Norman Shetler (born 16 June 1931, Dubuque, Iowa) is a pianist, puppeteer and puppet constructor, and piano professor. Originally from America, he now lives in Austria.

Life and career
Norman Shetler was born in Dubuque, Iowa in 1931. He planned to attend Juilliard, but before he could attend he was drafted into the army. During WWII, he served mostly as a typist.

While a student in Vienna, the Soviet Union funded his participation in the first Tchaikovsky Competition. There he met Van Cliburn. He also dreamed of studying with the Soviet virtuoso Sviatoslav Richter.

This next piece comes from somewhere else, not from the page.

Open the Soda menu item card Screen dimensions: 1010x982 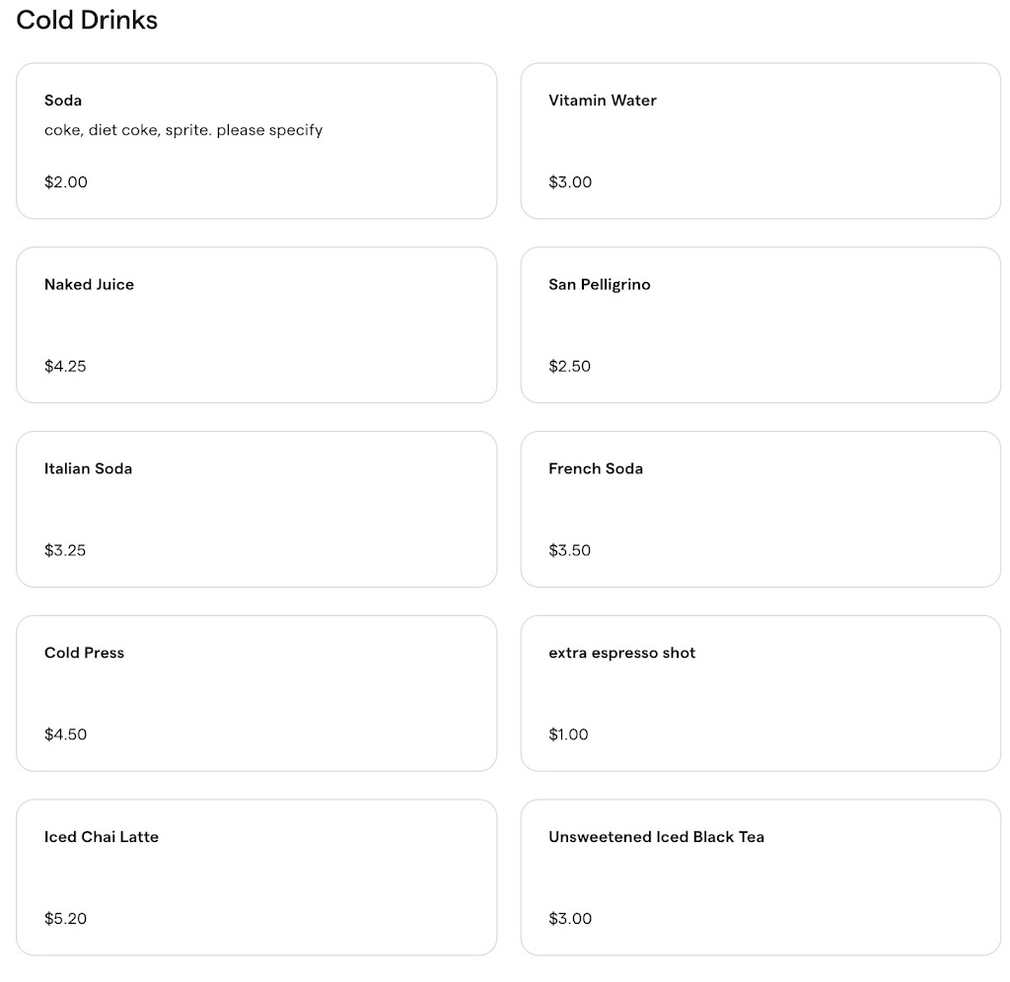[256, 141]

In 1955 he moved to Vienna, Austria, where he studied piano, graduating in 1959. He specialized in accompanying singers, having worked with Anneliese Rothenberger, Peter Schreier, Dietrich Fischer-Dieskau, Brigitte Fassbaender, Hermann Prey, Margaret Price and Thomas Quasthoff, and also with instrumentalists such as violinist Nathan Milstein and cellist Heinrich Schiff. Despite specializing in accompanying, he is also a soloist. He has been recorded over 70 times.

Between 1983 and 1991, Shetler taught Piano and Lied Accompaniment at the Würzburg School of Music and Drama. Since 1992, he has been a professor at the University of Music and Performing Arts in Vienna. He also teaches masterclasses, particularly at the Mozarteum University of Salzburg.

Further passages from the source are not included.